* [Tarefas a realizar]:
1. Indique se cada afirmação concorda com o texto sobre saúde mental na pandemia, respondendo sim ou não e citando literalmente as palavras do texto que decidem: (a) Wilbert Acioli pediu demissão alguns meses depois do burnout; (b) Stella Maria Sanyan é brasileira; (c) segundo especialistas, a sociedade reage ao problema com um envolvimento à altura de seu tamanho.
2. Prossiga com o texto sobre saúde mental na pandemia a partir da última frase apresentada.

Em 2017, quando trabalhava numa multinacional, o carioca Wilbert Acioli foi parar numa emergência hospitalar com sintomas de infarto. Com o passar das semanas, entendeu que estava atravessando um burnout e depois de alguns meses pediu demissão.
Mal sabia ele que, cinco anos depois, estaria trabalhando como gestor emocional — assim se define —, com lista de espera de pessoas que, depois da última, inesperada e fulminante onda da pandemia de Covid-19, chegaram ao seu limite emocional.
Hoje, Wilbert atende pacientes com sintomas de transtornos mentais (ansiedade, depressão e exaustão, entre outros), inclusive ex-colegas de trabalho, e faz palestras e cursos sobre o que muitos consideram uma pandemia dentro da pandemia. No Brasil e em toda a América Latina, as patologias da saúde mental tornaram-se um drama para o qual a sociedade está olhando cada vez mais e diante do qual está reagindo, ainda, segundo especialistas, com um envolvimento e dedicação muito aquém do tamanho do problema.
A opinião generalizada entre os que acompanham e trabalham com saúde mental na região é de que, nesse aspecto da pandemia, o pior está por vir.
"Não se pode mais ignorar os transtornos de saúde mental. Existem cada vez mais empresas que fornecem serviços de assistência psicológica ao mundo corporativo. Nos próximos meses veremos uma explosão de casos", diz e a argentina Stella Maria Sanyan, diretora da área de saúde da consultoria internacional Williams Towers Watson (WTW).

* [Segmento de dados]:
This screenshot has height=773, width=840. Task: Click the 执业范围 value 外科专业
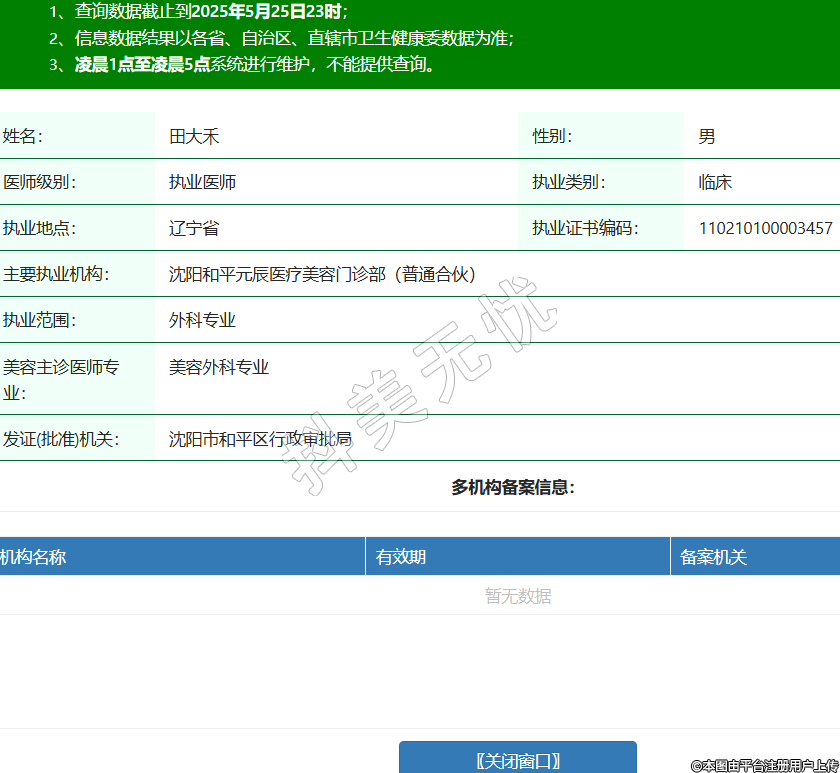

* [Respostas numeradas]:
1.
(a) Sim: "depois de alguns meses pediu demissão".
(b) Não: "a argentina Stella Maria Sanyan".
(c) Não: "com um envolvimento e dedicação muito aquém do tamanho do problema".

2.
De acordo com pesquisa realizada ano passado pela WTW, na qual foram entrevistados representantes de empresas do setor de saúde, a expectativa é de que nos próximos 18 meses os transtornos mentais cresçam mais do que qualquer outro tipo, e gerem mais despesas.
O alerta também foi feito pela Organização Pan-americana de Saúde, que assegurou que “é preciso fortalecer as respostas de saúde mental à Covid-19 com apoio psicossocial”. O documento mostrou que quatro em cada dez brasileiros desenvolveram ansiedade no ano passado.
O momento é crítico, concorda Tatiana Pimenta, fundadora do aplicativo Vittude, criado em 2016 para conectar pacientes com profissionais de saúde mental. Tatiana sofreu depressão em 2012 e sua péssima experiência com planos de saúde a levou a criar uma ferramenta que ajuda as pessoas de todo o Brasil a encontrarem a melhor maneira de tratar seus transtornos. Há dois anos, a Vittude tinha sete clientes corporativos e hoje tem mais de 150, claro sinal, aponta Tatiana, de que empregadores estão começando a se preocupar seriamente com a saúde mental de seus trabalhadores.
"Estamos avançando, mas ainda tem muito a ser feito. A demanda aumentou muito, mais ainda depois da última onda, e a saúde mental passou a ser um benefício muito requerido em todos os ambientes de trabalho", afirma Tatiana.
Um dos ambientes onde o número de casos de pessoas com transtornos mentais se multiplicou nos últimos tempos é o das escolas. Desde 2016, Gilmar Carneiro trabalha como coach em psicologia positiva em estabelecidos educacionais do estado do Rio de Janeiro e sabe como a pandemia afetou a professores e trabalhadores da educação.
"As pessoas se sentem desamparadas, cansadas e sem saber lidar com todas as incertezas que nos rodeiam. Muitos estão exaustos de se sentirem mal, outros enfrentam dificuldades para voltar às salas de aula", comenta Gilmar.
À frente do Instituto Felicidade Agora é Ciência, Andrea Perez, também aposta na psicologia positiva para formar profissionais que atuem, principalmente, no campo da prevenção.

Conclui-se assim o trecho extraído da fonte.